Levy’s Shock at Spurs’ Slide and Relegation Battle
Daniel Levy watched Tottenham for nearly a quarter of a century from the boardroom, steering them into the Champions League era and into a gleaming new stadium. Now he watches from the outside, and he can barely believe what he sees.
Spurs, a club that once measured itself against Europe’s elite, are two points above the relegation zone with two games left. Survival, not silverware, is the obsession.
Levy’s shock at Spurs’ slide
Levy, ousted in September in a move that jolted English football, admitted he is stunned by how far and how fast Tottenham have fallen.
“Spurs is in my blood. I could never have envisioned this at the beginning of the season,” he told Sky Sports in a rare interview, speaking at Windsor Castle after being made a CBE. “I’m feeling the pain but I’m optimistic that we’ll get through it.”
He still watches “every single game”. Right now, that feels more like an ordeal than a habit.
Monday night’s home draw with Leeds deepened the sense of unease. Two points dropped, not one gained. It kept West Ham interested, kept the trapdoor creaking beneath Tottenham’s feet.
If West Ham beat Newcastle this weekend, Spurs will drop into the bottom three before they even kick a ball at Stamford Bridge on Tuesday. The equation is brutally simple: Chelsea away, Everton at home, and somewhere in those 180 minutes they must find enough points to avoid one of the most ignominious relegations in Premier League history.
“Obviously incredibly disappointed,” Levy said. “Let’s look forward and very much hope that next season we’re still in the Premier League.”
From Europa dreams to a relegation fight
Tottenham flirted with danger last season too, finishing 17th under Levy’s watch. Then, the league run-in was effectively sacrificed as the club chased Europa League glory. There was at least a plan, however risky.
This time there is no such caveat, no European distraction to point to. The slide has been laid bare.
Thomas Frank’s tenure unravelled, Igor Tudor’s spell went worse, and the defeats piled up. A squad built to compete near the top found itself dragged into a dogfight at the bottom, and the mood around the club turned from anxious to desperate.
The reset came with Roberto De Zerbi. Under the Italian, the chaos has eased and the points have started to arrive.

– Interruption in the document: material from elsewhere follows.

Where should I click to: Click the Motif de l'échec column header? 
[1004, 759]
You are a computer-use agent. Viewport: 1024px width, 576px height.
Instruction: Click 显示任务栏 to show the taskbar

Eight from the last four matches have given Spurs a pulse when they looked close to flatlining. It is an upturn, not yet a rescue.
The stakes are viciously high. After Chelsea, Everton come to north London on the final day. That fixture is now looming as a potential decider of Spurs’ fate.
“I’m always optimistic, I pray every day that we will [survive],” Levy said.
Stamford Bridge fears and old scars
For Levy, the next stop on this fraught run-in is horribly familiar. Stamford Bridge has long been a graveyard for Tottenham hopes, and he knows it as well as anyone.
Spurs have won just once in the league away at Chelsea in the last 36 years. Season after season, he watched from the directors’ box as teams in white shirts walked out with belief and trudged back with regret.
“Always tough, never a good place for us,” he admitted. “Hopefully this year is going to be different.”
That hope feels fragile, but it is all Tottenham have as they stare down another trip across London with the table tightening around them.
Levy refuses to be drawn into the wider noise. Asked about West Ham’s controversial defeat to Arsenal and the implications for the relegation battle, he swerved the debate.
“It’s interesting getting into individual games but all I’m focused on is making sure Tottenham stay in the Premier League.”
A decorated exit and a lingering ache
Levy’s departure in September ended almost 25 years as executive chairman, a tenure that transformed the club off the pitch but, in the eyes of the Lewis family, did not deliver enough on it. The majority owners made the call; the era ended.
Reflecting on that time, Levy did not hide what he feels is missing from his legacy.
“What I would have hoped for is winning the Premier League, winning the Champions League… easier said than done,” he told the Press Association.
On Wednesday, he received a CBE from the Prince of Wales for services to charity and the community in Tottenham: work in education, health, social inclusion, and job creation through the stadium project. The honour underlined his impact beyond results and league tables.
Even there, in the grandeur of Windsor Castle, the conversation turned back to Spurs and their plight. Levy revealed he spoke to Prince William, an Aston Villa supporter, about Tottenham’s precarious position.
“I thanked him for allowing us (Tottenham) to beat Aston Villa when we played them a few weeks ago,” Levy said. “He wished us luck the rest of the season, very much hoping that Tottenham survive in the Premier League.”
From the royal corridors to the relegation scrap, the story is the same. Tottenham, a club built to dine at the top table, are fighting just to stay in the room.